_Texte fourni_
----
Tim Stafford affectionne les albums en duo avec ses partenaires d’écriture. Il en a déjà publié deux en collaboration avec Steve Gulley (Le Cri du Coyote n° 120 et n° 169) et un autre avec Bobby Starnes (Le Cri n° 142). Cette fois, c’est au tour de Thomm Jutz, un des meilleurs songwriters bluegrass de ces dix dernières années, qui s’est affirmé depuis quelques temps comme un artiste à part entière, avec trois albums solo ainsi qu’un disque en duo avec la violoniste des Steeldrivers, Tammy Rogers. Tim et Thomm (oui, je sais, c’est rigolo) ont écrit ensemble les quatorze chansons de Lost Voices dans le style storytelling qu’ils affectionnent. Le meilleur exemple est The Ballad Of Kinnie Wagner au sujet d’un criminel spécialiste des évasions dans les années 20. C’est un des quatre titres arrangés avec une formation bluegrass complète - Tammy Rogers (fiddle), Ron Block (banjo), Shawn Richardson (mandoline) et Mark Fain (basse). Les autres sont Take That Shot, la chanson la plus punchy de l’album, une valse et Callie Lou, une ballade que Tim et Thomm ont eu l’intelligence de faire interpréter par Dale Ann Bradley (ils chantent bien mais Dale Ann Bradley, c’est la classe au-dessus). Les dix autres titres sont arrangés à deux voix / deux guitares (Stafford et Jutz sont tous deux d’excellents guitaristes). The Standing People sort du lot grâce à sa jolie mélodie et Enough To Keep You Going For A While par sa mélancolie. J’ai bien aimé la variété donnée par le fingerpicking de Thomm Jutz au trainsong The Queen & Crescent et au joli blues The Blue Grays. Vaudeville Blues a un petit côté Doc Watson agréable. Les autres titres sont moins marquants et auraient sans doute été mieux mis en valeur par des arrangements plus fournis. 

 

The GIBSON BROTHERS

"Darkest Hour"
----
_Données recueillies_
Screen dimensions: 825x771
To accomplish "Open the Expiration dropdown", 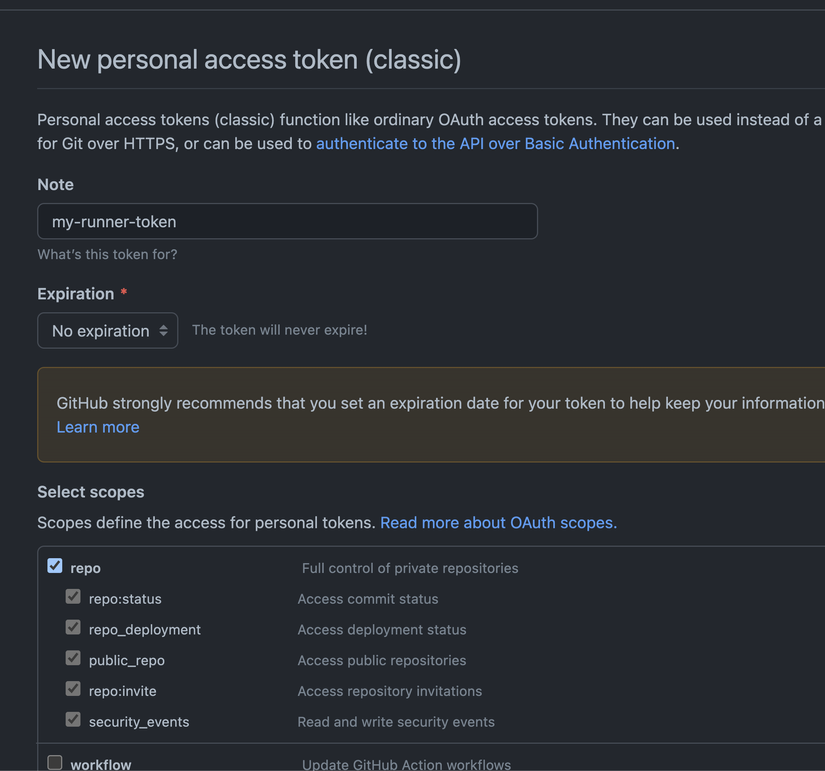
----
_Consigne_
Reprenez la chronique de disques bluegrass après ses derniers mots et poursuivez-en la rédaction.

_Résultat obtenu_
Parmi les formations de premier plan, les Gibson Brothers sont aujourd’hui les seuls représentants des duos de frères, une tradition qui, des Delmore aux Osborne en passant par Bill & Charlie Monroe et Jim & Jesse, a marqué la musique hillbilly et le bluegrass. La notoriété de Leigh et Eric Gibson a été grandissante ces 30 dernières années mais je n’avais pas du tout aimé leur dernier album, Mockingbird, consacré à la musique country. Dans Darkest Hour, ils récidivent pour moitié puisque six chansons reçoivent des arrangements bluegrass et six autres un habillage country avec batterie, lap steel et guitare électrique. Je me suis surpris moi-même à aimer autant les premières que les secondes. Parmi les titres country, j’ai particulièrement apprécié le honky tonk Shut Up And Dance avec la guitare électrique incisive (c’est mieux que canine ou molaire) de Guthrie Trapp, la jolie mélodie (composée par Leigh) de Your Eyes Say His Name, bien mise en valeur par le fiddler Eamon McLoughlin (ex-Green Cards, excellent sur tout l’album) et la ballade musclée The Good Day. Parmi les chansons bluegrass, c’est surtout Heart’s Desire qui se distingue. Jolie mélodie (composée cette fois par Eric), bon duo vocal, le dobro de Jerry Douglas et toujours le fiddle créatif de McLoughlin. La valse Darkest Hour est très bien interprétée par Leigh. Les musiciens sont particulièrement en évidence dans Dust. What A Difference A Day Makes, So Long Mama et la ballade I Feel The Same Way As You sont d’autres chansons bluegrass où Eric, Leigh et leurs accompagnateurs montrent tout leur savoir-faire. Si comme moi vous avez été déçus par le précédent album, Darkest Hour a largement de quoi vous réconcilier avec la musique des Gibson Brothers, même quand ils font de la country. 

 

Shane McGEEHAN

"Your Love For Me Is Gold"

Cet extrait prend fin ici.